__Dataset excerpts__
---

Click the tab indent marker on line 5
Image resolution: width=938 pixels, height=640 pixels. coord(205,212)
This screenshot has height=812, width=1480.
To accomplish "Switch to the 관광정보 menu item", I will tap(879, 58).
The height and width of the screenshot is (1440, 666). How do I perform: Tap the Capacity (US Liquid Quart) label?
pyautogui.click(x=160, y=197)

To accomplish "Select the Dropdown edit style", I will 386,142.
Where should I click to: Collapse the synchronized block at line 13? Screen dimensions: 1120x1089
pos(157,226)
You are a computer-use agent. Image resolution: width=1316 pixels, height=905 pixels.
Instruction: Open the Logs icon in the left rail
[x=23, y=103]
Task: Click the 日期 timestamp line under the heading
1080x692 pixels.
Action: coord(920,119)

---

Please give each line above again, word for word.

__Solved problem__
Click the tab indent marker on line 5
Image resolution: width=938 pixels, height=640 pixels. coord(205,212)
This screenshot has height=812, width=1480.
To accomplish "Switch to the 관광정보 menu item", I will tap(879, 58).
The height and width of the screenshot is (1440, 666). How do I perform: Tap the Capacity (US Liquid Quart) label?
pyautogui.click(x=160, y=197)

To accomplish "Select the Dropdown edit style", I will 386,142.
Where should I click to: Collapse the synchronized block at line 13? Screen dimensions: 1120x1089
pos(157,226)
You are a computer-use agent. Image resolution: width=1316 pixels, height=905 pixels.
Instruction: Open the Logs icon in the left rail
[x=23, y=103]
Task: Click the 日期 timestamp line under the heading
1080x692 pixels.
Action: coord(920,119)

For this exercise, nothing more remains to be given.